あとはブリッジとよばれる日本と海外の橋渡しをする人材の良し悪しですかね。日本にいる場合と海外にいる場合とありますがどちらにしてもそのまま現地の会社の良し悪しになります。例外はありますが日本人のブリッジではなく、日本語を話せる外国人がブリッジの場合、継続的に上手く行かないことが多いです。言葉は通じているけど微妙なニュアンスが通じないっていうのがほとんどで、これまで他国からウチに話が流れてきた話はほとんどがこのケースでした。(他の理由は人件費高騰等)
このブリッジ人材を日本から現地へ送る際はコストを多く使ってしまい本末転倒なんてのもありえるので気をつけたいところです。まあ一昔前と違って現地の日本化が進んで住み易くなったり、海外慣れしてる人が多くなってきたのでこれからのブリッジ人材へのコストは下がっていく一方だとは思いますが。日系の人材紹介会社も増えてきたので現地で当たってみるのもよいかもです。

まあ、いろいろ神経すり減らしますが海外は刺激があって楽しいですよ。海外へのオフショアとか海外へのアウトソーシングは今後も増えていくと思います。一時的に景気が悪い時をのぞいて結局のところ、海外でも代替できちゃいそうな日本国内の仕事や海外のマーケットを視野に入れている場合、インフラ代とか人件費とか日本国内では到底太刀打ちできない2、3割のコストダウンをどこかに求めていかなければならなくなるわけで。。。

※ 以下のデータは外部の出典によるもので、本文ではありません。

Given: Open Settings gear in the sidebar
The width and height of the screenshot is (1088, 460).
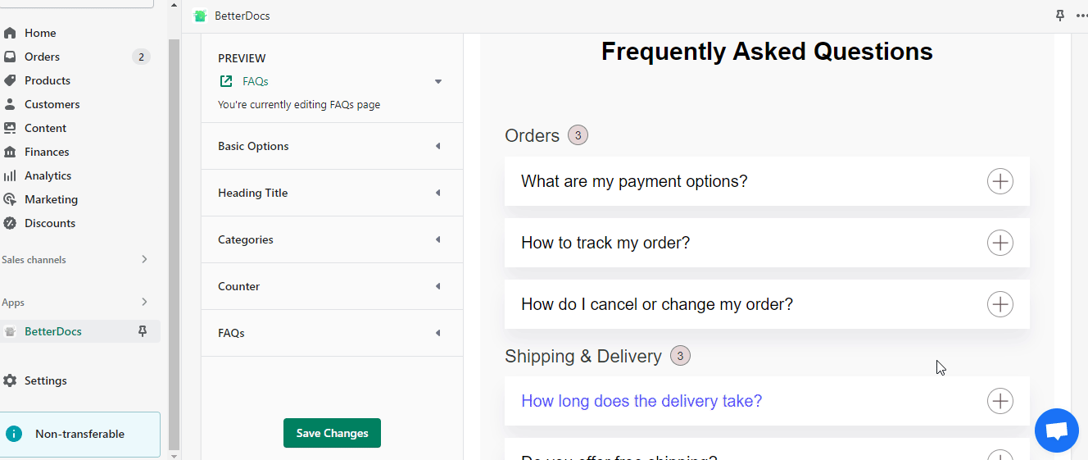Looking at the screenshot, I should coord(10,380).
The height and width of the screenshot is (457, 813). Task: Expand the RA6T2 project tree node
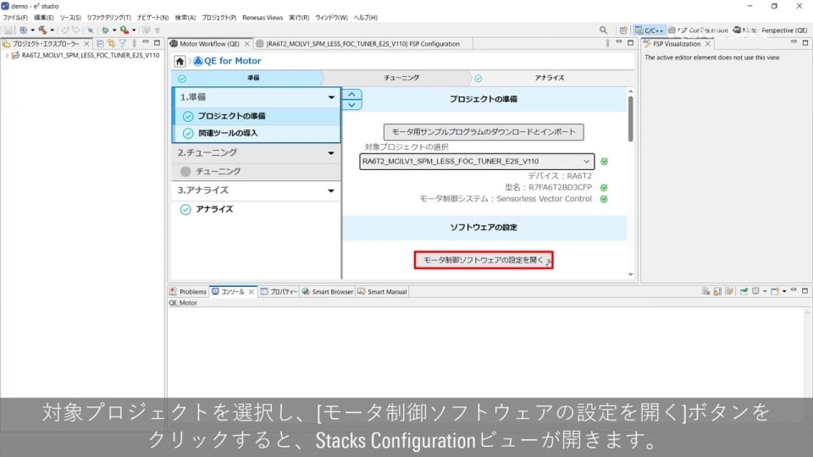[7, 56]
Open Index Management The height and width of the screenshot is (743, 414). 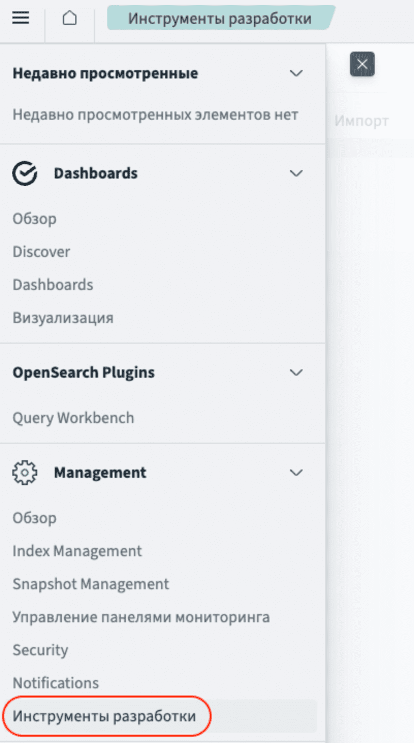point(77,551)
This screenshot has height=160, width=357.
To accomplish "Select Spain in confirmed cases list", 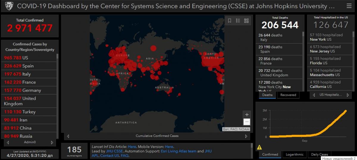I will 19,66.
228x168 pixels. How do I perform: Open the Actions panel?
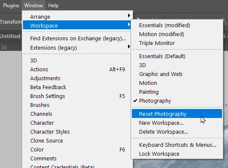77,69
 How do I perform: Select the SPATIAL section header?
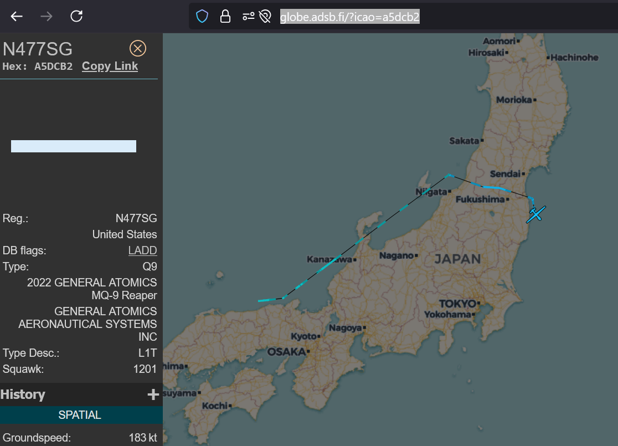[x=80, y=415]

もちろん、ユニクロのように日本の消費者を置いてけぼりにしないケアを一番にしなければならないのは言うまでもありませんが。

※そいや上記みたいにはじめから海外で作られていた製品は正当な価格設定とプロモーションをしていれば受け入れられやすいのですがもともと日本で作られていたMade in Japanが海外生産に切り替えると一気に悪いイメージになって叩かれちゃいますね。消費者心理ってやつでしょうか。この辺りのユニクロの戦略も優れたものですね。


One comment

  1. 海外で日本向けの創造的な仕事をするのは難しいね。
    日本の依頼するほうも何やりたいかわかっていないことのほうが多いから何回も平気でゼロからやり直しさせるからね。まあ進め方が違うんだろうなぁ。
    日本人ブリッジが上手く行っていて、かつ利益が出ている会社は本当に少ないと思う。
    結局、海外で上手くいく、いかないは、日本人の国際化にかかっている、ということなのかなぁ。